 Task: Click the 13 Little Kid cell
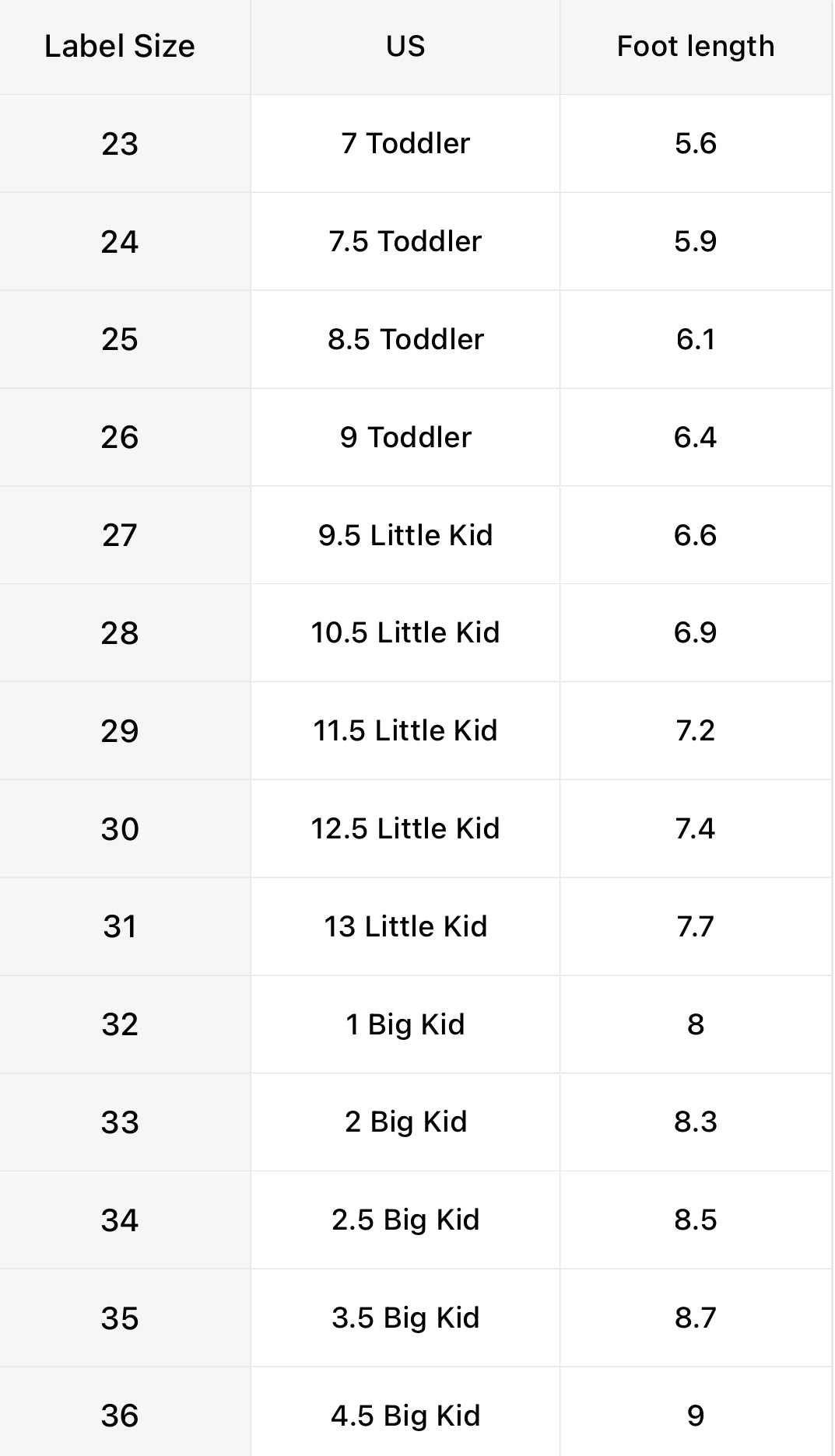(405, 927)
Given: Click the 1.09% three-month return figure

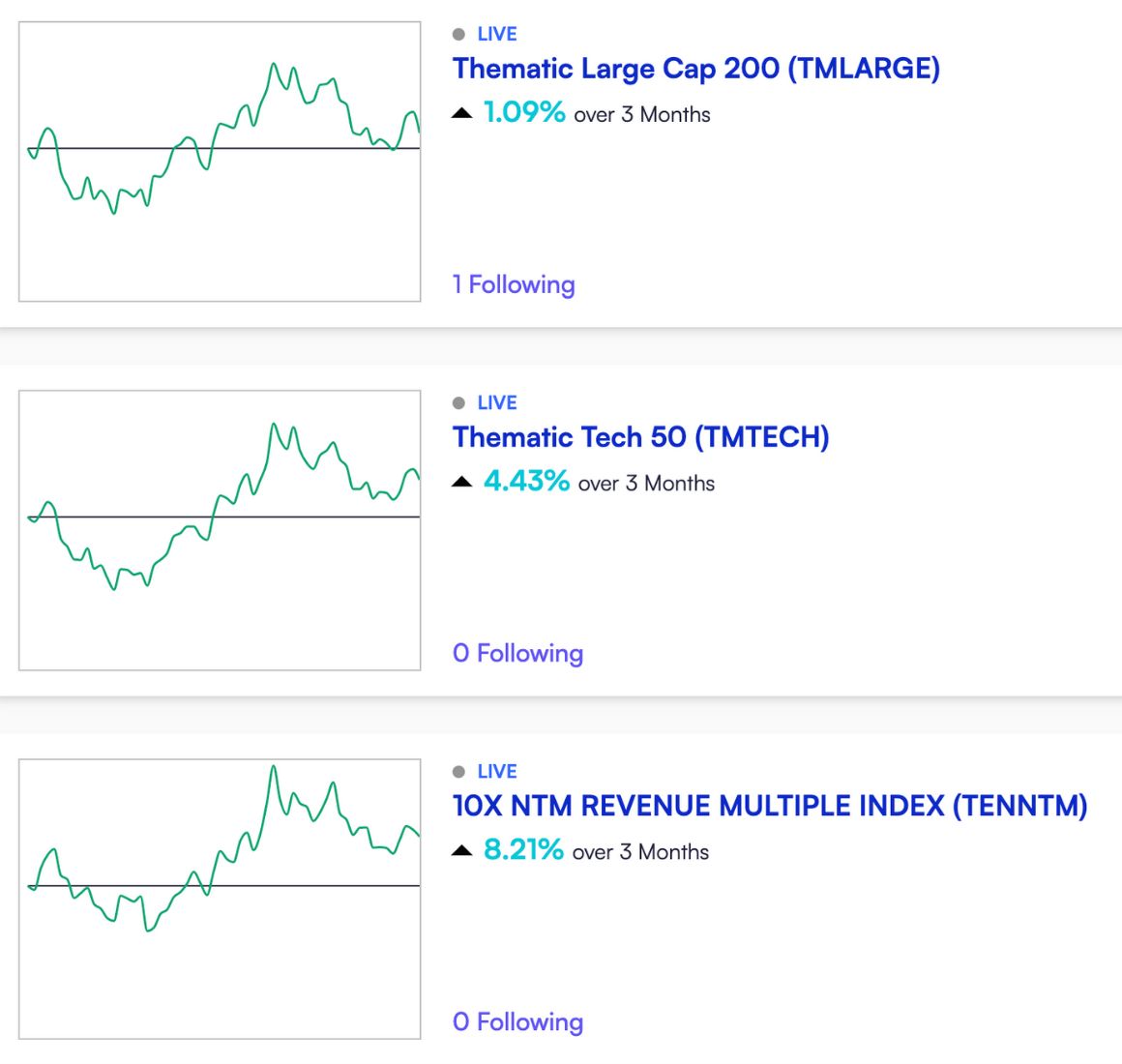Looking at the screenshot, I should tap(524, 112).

==

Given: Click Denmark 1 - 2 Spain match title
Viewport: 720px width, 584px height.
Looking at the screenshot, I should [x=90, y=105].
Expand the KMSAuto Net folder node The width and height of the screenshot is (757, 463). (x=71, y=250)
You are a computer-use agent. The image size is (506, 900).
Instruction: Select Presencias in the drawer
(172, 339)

## Aim of the task
When you reach the line containing "Given: Click Denmark 1 - 2 Spain match title" in the data above, start copying exactly, and stop after the line containing "Expand the KMSAuto".

## Task answer
Given: Click Denmark 1 - 2 Spain match title
Viewport: 720px width, 584px height.
Looking at the screenshot, I should [x=90, y=105].
Expand the KMSAuto Net folder node The width and height of the screenshot is (757, 463). (x=71, y=250)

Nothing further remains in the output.